Page extract:
•••••

Show up and Ask for Help (And Maybe Legends Will Deliver), Says Sober Documentary Maker Michelle Esrick

Being open to the grace of others landed DA Pennebaker as producer on a project
(Credit: Patrick McMullan via Getty Images)

“Show up and ask for help.” That’s what getting – and staying – sober comes down to, renowned documentary maker Michelle Esrick tells SPIN IMPACT. And it’s how to get work done.

And if Esrick, director of a forthcoming work about Bruce Springsteen’s therapist, is anything to go by, then learning to live sober is often about basic help with life’s basic tasks.

“I didn’t know how the heck to do anything sober. I didn’t know how to brush my teeth. I didn’t know how to eat a meal. I didn’t know I was supposed to feed myself. I didn’t know how to buy a stamp,” says Esrick. “Talk about overwhelming.”

But moment by moment, day by day, she got herself together. “Do the next right thing. Just show up to the meeting. Just don’t pick up that day,” Esrick says.

•••••

Entries supplied:

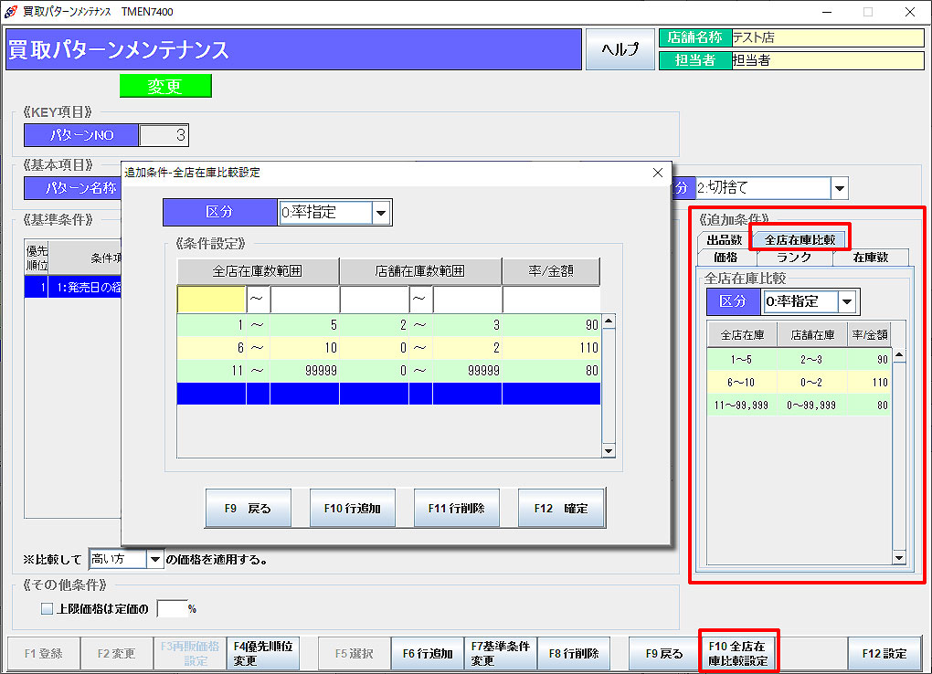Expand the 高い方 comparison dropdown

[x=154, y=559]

•••••

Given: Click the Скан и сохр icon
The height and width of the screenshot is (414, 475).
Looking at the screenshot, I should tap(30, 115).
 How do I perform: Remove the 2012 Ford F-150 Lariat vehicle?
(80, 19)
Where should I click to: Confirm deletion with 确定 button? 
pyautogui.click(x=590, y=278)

•••••

Questions on the material:
A. Say whether each statement agrees with the Esrick article. Answer yes or no for each and quote the deciding words.
(i) Esrick is directing a forthcoming work about Bruce Springsteen's therapist.
(ii) When she got sober, Esrick already knew how to buy a stamp.
(iii) DA Pennebaker came on as producer on a project.
B. According to the Esrick article, what does getting and staying sober come down to?
C. Resume the Esrick article after its final sentence and continue it in the same voice.

Answers for the exercise:
A.
(i) Yes: "director of a forthcoming work about Bruce Springsteen’s therapist"
(ii) No: "I didn’t know how to buy a stamp"
(iii) Yes: "landed DA Pennebaker as producer on a project"

B. "Show up and ask for help."

C.
“And everything I learned in those first 90 days of sobriety – that’s really how I made the Wavy Gravy movie,” Esrick says about Saint Misbehavin’, her 2009 documentary about hippie clown Hugh Romney Jr, better known as Wavy Gravy.

“I just started asking people for help. And I met somebody said, oh, you should call D.A. Pennebaker. Um, I was like, oh, really? That’s like calling Scorsese,” Esrick says of the idea of ringing the legendary maker of such films as Don’t Look Back, Ziggy Stardust and the Spiders from Mars, and The War Room.

Nevertheless, that person rang Pennebaker, who ended up producing Saint Misbehavin’, and the rest is history. Or, as Esrick says, “doors started opening up.”